Speaking during an engagement with officials of the Volta River Authority (VRA) as part of a working visit, the minister underscored the need to depoliticise the energy sector, describing it as a critical national asset that requires unity and professionalism rather than political rivalry.

Mr Jinapor explained that while the previous administration made some progress in renegotiating IPP contracts, the current government has further improved the terms to secure greater benefits for the nation.

“So far, this sector is experiencing some significant progress,” he said. “We’ve negotiated with the IPPs, and based on the numbers I’m seeing, I’m confident that we can save a lot of money. So far, what the IPP renegotiating team has done tells me that we are saving about 300 million US dollars from the IPPs.”

Mr Jinapor commended the efforts of the previous government in initiating the process, noting that energy challenges must be approached as a shared national responsibility rather than a partisan issues.

“The previous administration did their bit. We’ve also come to improve on it—and that is what we ought to be doing,” he said. “It’s not always about politics. Let’s sometimes put the nation’s interests first. If we do it, we do it for Ghana. I don’t care about your political affiliation as you sit here. Before the next four years, let’s put VRA first, let’s put Ghana first, and let’s work together to turn around this sector.”

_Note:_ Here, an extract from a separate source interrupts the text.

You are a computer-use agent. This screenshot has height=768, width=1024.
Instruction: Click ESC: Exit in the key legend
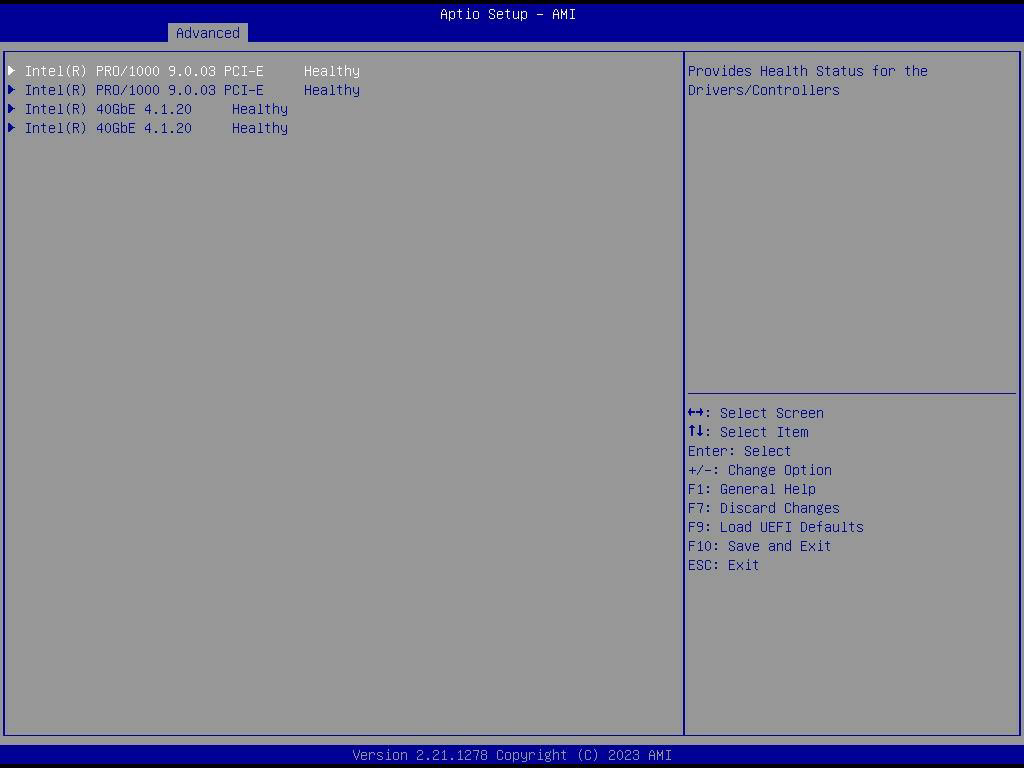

The minister expressed concern about the growing financial burden in the energy sector, revealing that this year’s GH¢28 billion allocation is being used primarily to clear energy sector shortfalls rather than to fund new investments.

“This year’s budget is giving us 28 billion, not for investments, but to pay energy sector shortfalls,” he cautioned. “If it continues like that, next year will be 35 billion. If we don’t stop it, what it means is that eventually energy sector shortfalls alone will consume the whole budget.”

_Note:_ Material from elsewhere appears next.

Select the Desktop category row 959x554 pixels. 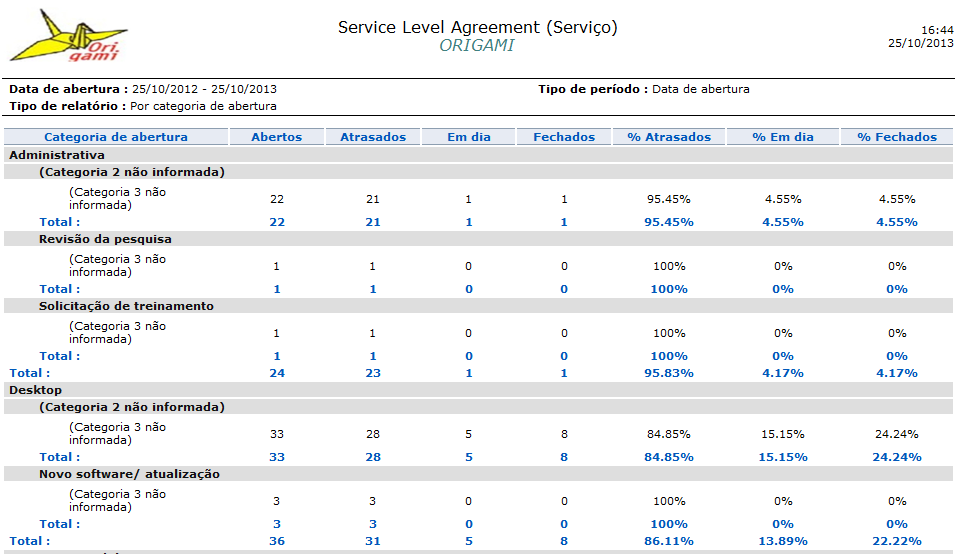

Mr Jinapor further noted that the high cost of IPP payments over the years could have been better utilised to expand the VRA’s generation capacity, which would have allowed Ghana to produce and sell power more affordably.

“If you do the economics, and today you look at how much we pay to IPPs every month, if we’re taking a bold decision and decide that, look, the tariffs we are charging today, let’s escrow those amounts into an account, we’re talking about 70 million every month, US dollars.

“That is on the back of the envelope: 700, 140, 840 million dollars every year, not cedis, multiply the number of years the IPPs have been operated. Don’t you think that if we had escrowed this money, we could have built more thermal plants with VRA and sell the power at a cheaper price?”

He also criticised the inconsistency in tariff policies that favour private power producers over state-owned utilities.

“But the reality is that we all pretend. But when it’s IPPs, we are compelled to charge the tariffs. We are compelled to collect the money. So why can’t we do the same with VRA?”